本当の“中国アニメの驚異”ついに到来? 驚き、泣けまくる冬アニメ『時光代理人』
「中国アニメの驚異、日本アニメの危機!」のような話をこの10年ほど何度も耳にしている人も多いだろう。この刺激的な話題に反してこれまで日本では中国産のアニメが継続的に大きな存在感を持つことはなかった。しかしその状況もついに崩れるかもしれない。
参考材料のひとつとして、Googleトレンドで「中国アニメ」の検索結果を見てみよう。この5年間で右肩上がり傾向にあるのは間違いなく、その中でも近年に2つの大きな波があるのがわかる。2020年10月は映画『羅小黒戦記(ロシャオヘイセンキ) ぼくが選ぶ未来』の日本語吹替版の公開が迫った時期であり、2021年7月はTVアニメ『天官賜福』の放送が始まったタイミングだ。どちらも『鬼滅の刃』や『Fate』シリーズといったヒット作を手がけているアニプレックスが深く関わる作品で、その流れの最新作にあたるのが、1月から日本語吹替版が放送されている『時光代理人 -LINK CLICK-』だ。
『時光代理人』は写真の世界にダイブして撮影した者の精神に乗り移ることができる“トキ”と、写真の世界で12時間以内に起きた出来事を把握できる“ヒカル”のふたりが、さまざまな依頼を解決していくオリジナルのSFサスペンス。近年の日本アニメでは『pet』や『ID: INVADED イド:インヴェイデッド』などの路線に近い作品だ。
本作は実は日本で放送される前にも、一度本邦のTwitter上で話題になった。2021年4月、中国の一大プラットフォーム・bilibili動画で配信されるにあたってオープニング映像が先行公開されたときのことで、登場キャラクターがぬるぬるとタットダンスをする様子がアニメファンの驚きを呼んだ。
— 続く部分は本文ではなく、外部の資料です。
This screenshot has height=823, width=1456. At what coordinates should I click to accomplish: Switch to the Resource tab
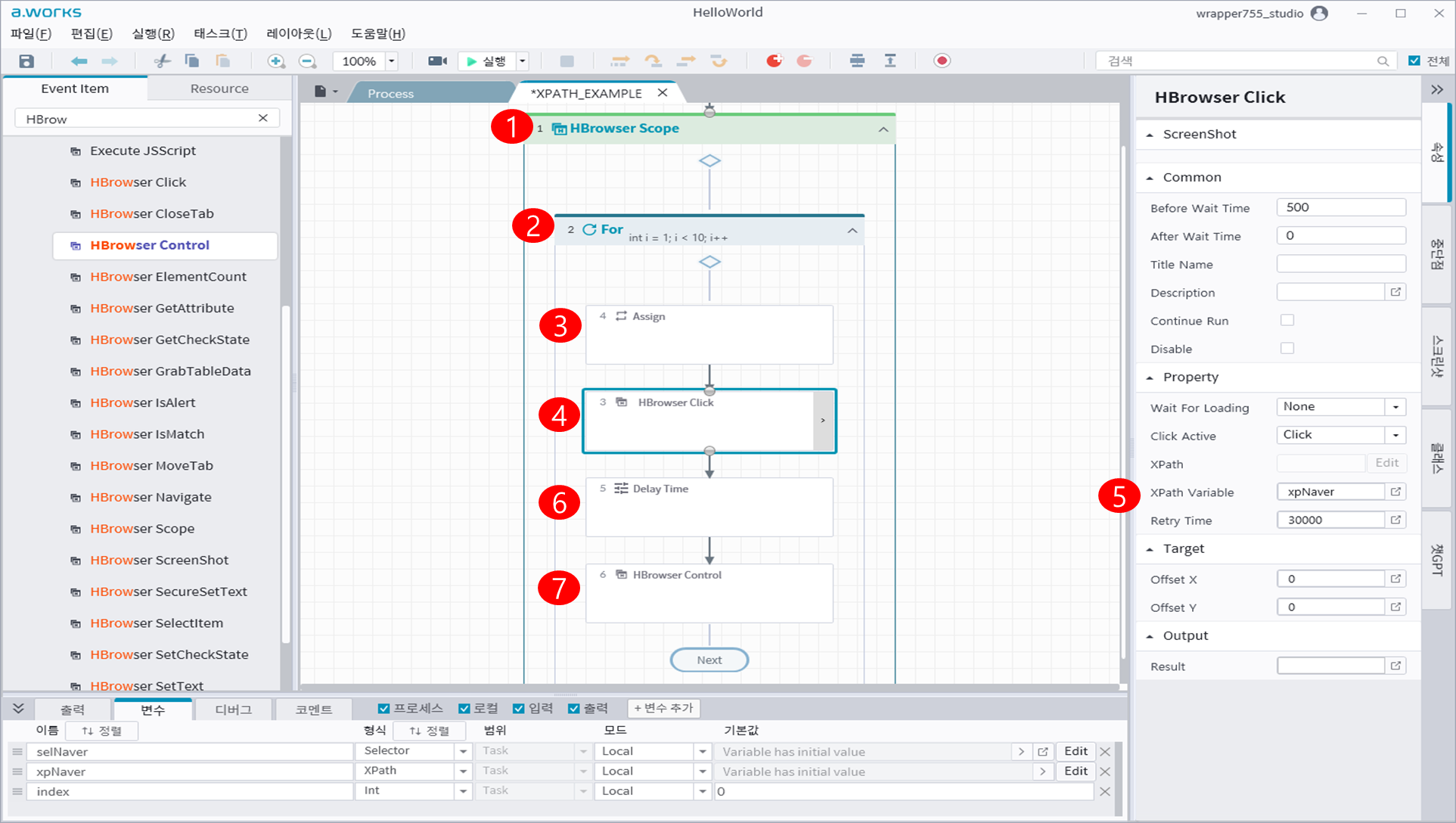pos(219,89)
この“ぬるぬる”の良し悪しはさておき、これはあくまでオープニング映像。本編はそうしたリッチな方向性の“すごい作画”こそ控えめだが、それでも端正なデザインのキャラクターの感情の機微を十全に感じられる映像だ。過去に日本で放送された作品では『TO BE HEROINE』のアクションシーンなども印象的だったが、こちらも方向性こそ違えどクオリティは高い。